The United States has a different model vis-à-vis its trading partners to enforce its labour rules. While the settlement of disputes between the contracting parties to free trade agreements begins with consultation procedures similar to those of the EU model, complaints that cannot be resolved through consultations are subject to the same dispute resolution procedure as in the trade chapters of the trade agreement, although procedures and sanctions for non-compliance may be different. For example, the free trade agreement between the United States and the Dominican Republic-Central America (US-DR-CAFTA) sets a ceiling of 15 million euros. USD for compensation that can be imposed for non-transposition of the labour law, while in case of non-compliance with obligations arising from the agreement (for example. B Intellectual property), the penalty that can be imposed is unlimited.53 Despite such restrictions on available sanctions, this model is very different from the flexible advisory role of the EU procedure. Although there are some differences between the provisions of the various agreements due to the outcome of negotiations with the contracting parties, the TSD chapters are essential elements in all recent EU trade agreements. Any agreement can identify the same approach that uses labour standards, material labour standards, institutional structures and how complaints are handled. It is therefore possible to tell a well-known story in many other areas of international trade law. On a number of issues, ranging from stronger forms of intellectual property protection to better investor protection, developed countries have blocked their wto negotiating plans, but have managed to achieve much more success in the bilateral or preferential framework.

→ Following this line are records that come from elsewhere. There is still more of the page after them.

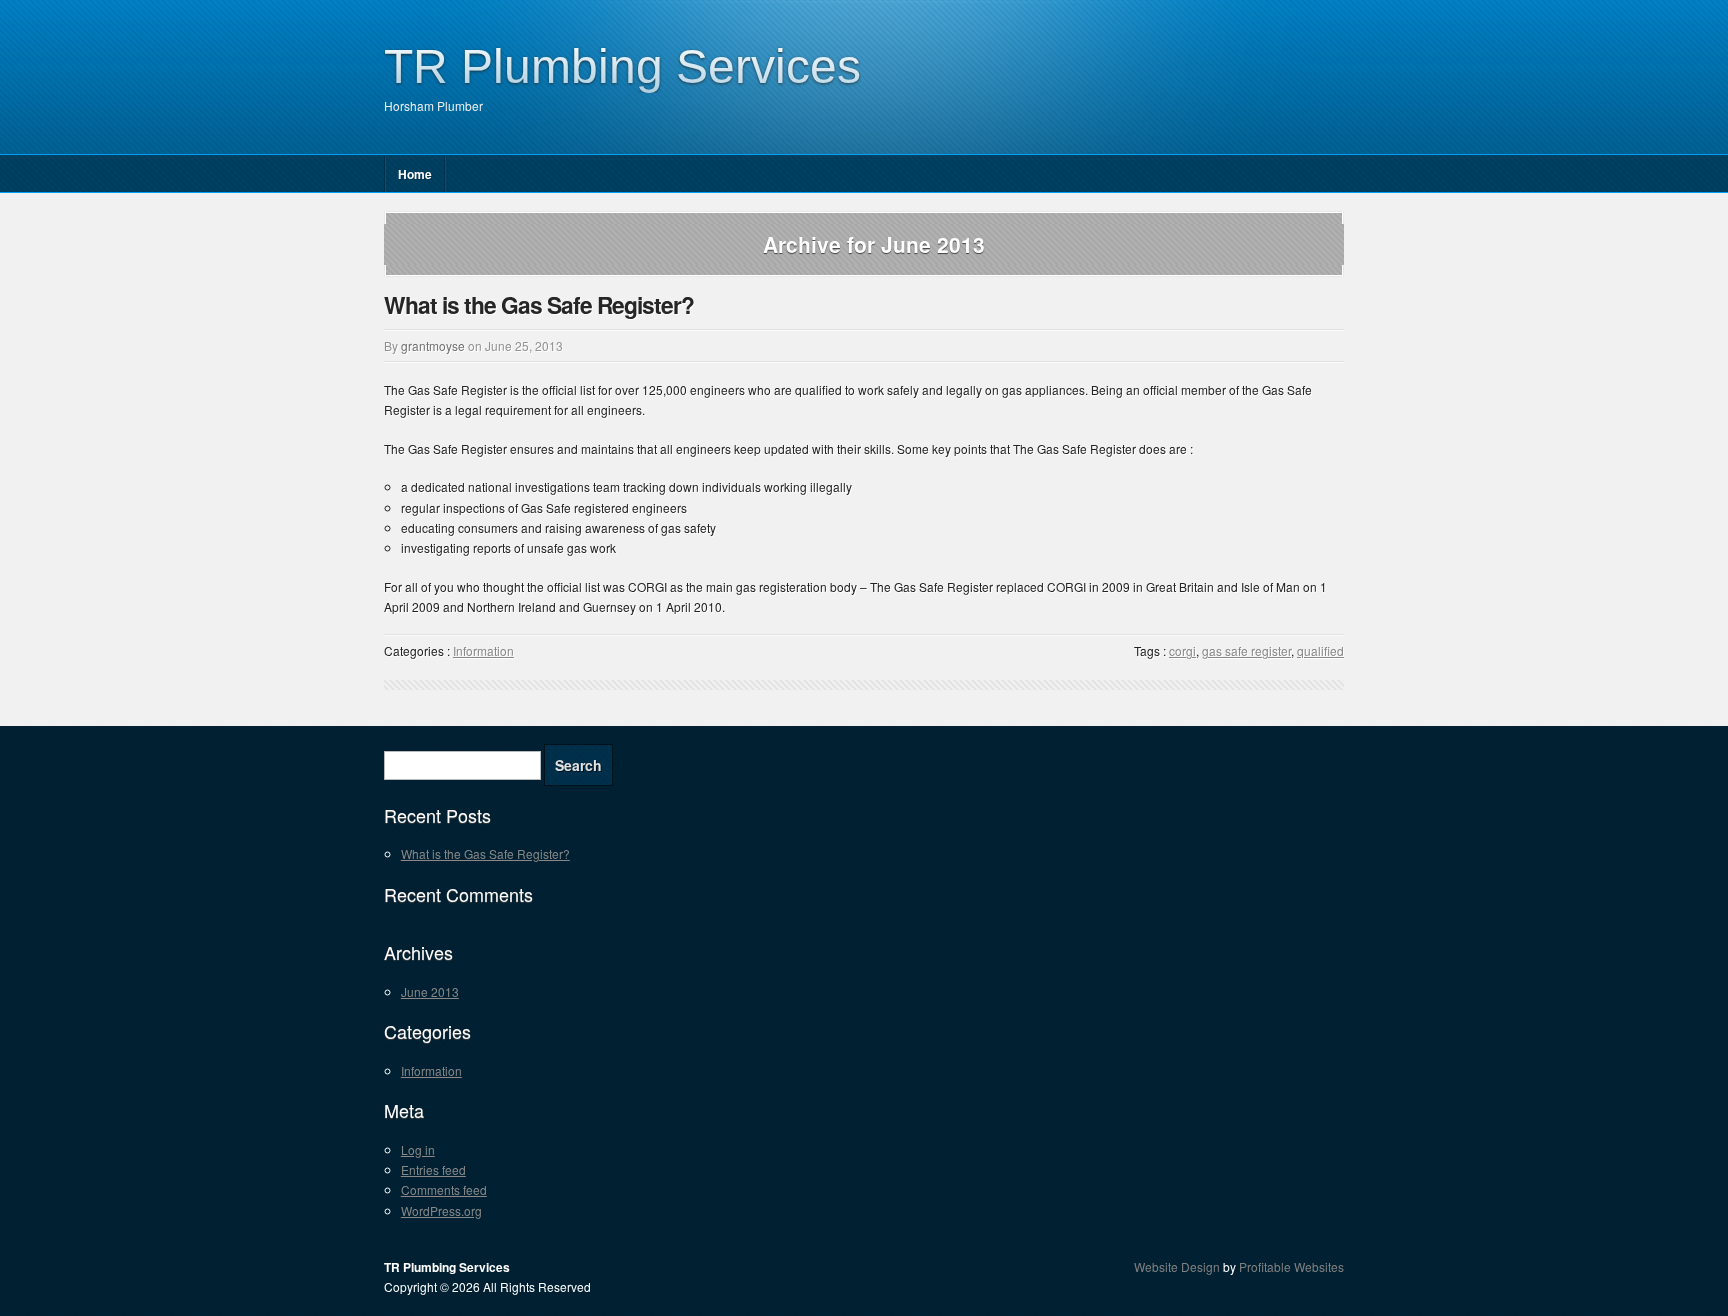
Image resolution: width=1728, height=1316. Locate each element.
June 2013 (430, 991)
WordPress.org (441, 1210)
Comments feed (444, 1189)
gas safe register (1246, 650)
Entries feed (433, 1169)
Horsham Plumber (433, 105)
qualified (1320, 650)
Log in (418, 1149)
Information (483, 650)
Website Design (1177, 1266)
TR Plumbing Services (622, 66)
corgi (1182, 650)
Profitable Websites (1291, 1266)
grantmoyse (433, 345)
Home (415, 174)
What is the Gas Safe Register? (539, 304)
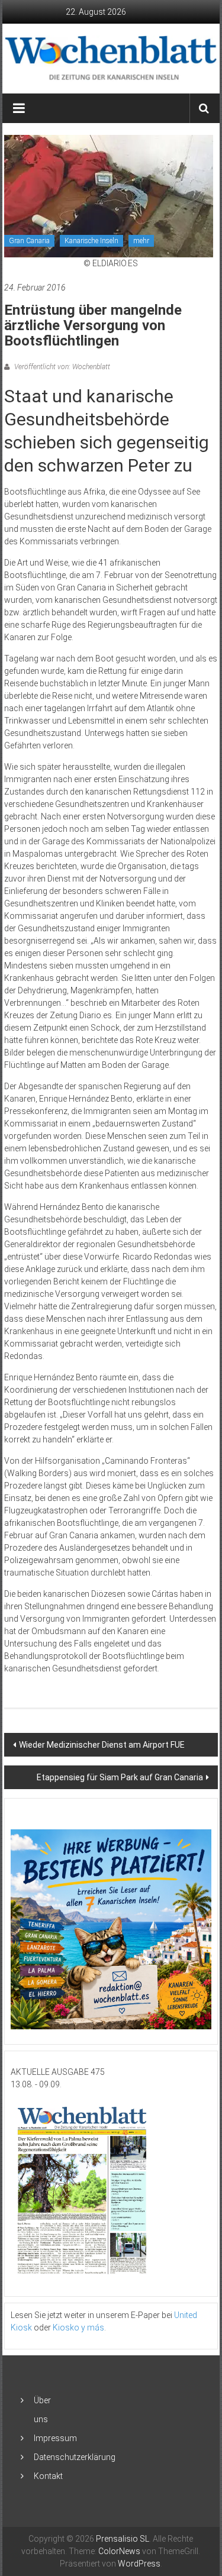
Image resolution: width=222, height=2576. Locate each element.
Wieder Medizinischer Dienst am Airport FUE (102, 1744)
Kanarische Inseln (91, 241)
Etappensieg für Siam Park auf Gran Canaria (120, 1777)
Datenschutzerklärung (74, 2457)
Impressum (55, 2438)
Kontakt (48, 2476)
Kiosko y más (78, 2327)
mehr (141, 241)
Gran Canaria (29, 241)
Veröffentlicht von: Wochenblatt (61, 367)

The dynamics of negotiating bilateral and regional agreements have fostered the achievement of toxic agendas within the multilateral framework. There is less attention for the media and civil society, and more powerful countries are better able to advance their agendas if less powerful countries cannot come together into large blocs, as is the case with the WTO.12 If we consider this lens, the history of trade and labour looks like a victory for developed countries over the interests of developing countries. Scientists in the 1990s predicted that this victory could lead to the unjustified exclusion of developing countries from developed country markets.13 Have these fears become a reality? As in the EU, labour provisions have played an important role in legitimising the whole of US trade policy and have become important conditions for trade agreements in order to obtain the necessary domestic political support54. the inclusion of labour rules in trade agreements to counter fears of foreign competition. They were considered important to show major U.S. electoral districts that the U.S. government maintains a “level playing field” for workers` rights between the United States and its trading partners.56 As explained in Section 5 below, the latter rationale has become dominant under the Trump administration. “The authors have produced an extraordinary book.
Their empirical contributions to the evaluation of labour standards in major EU trade agreements and their innovative methodological approach to a broader study of trade-fixing are a decisive contribution to the debate on global labour governance.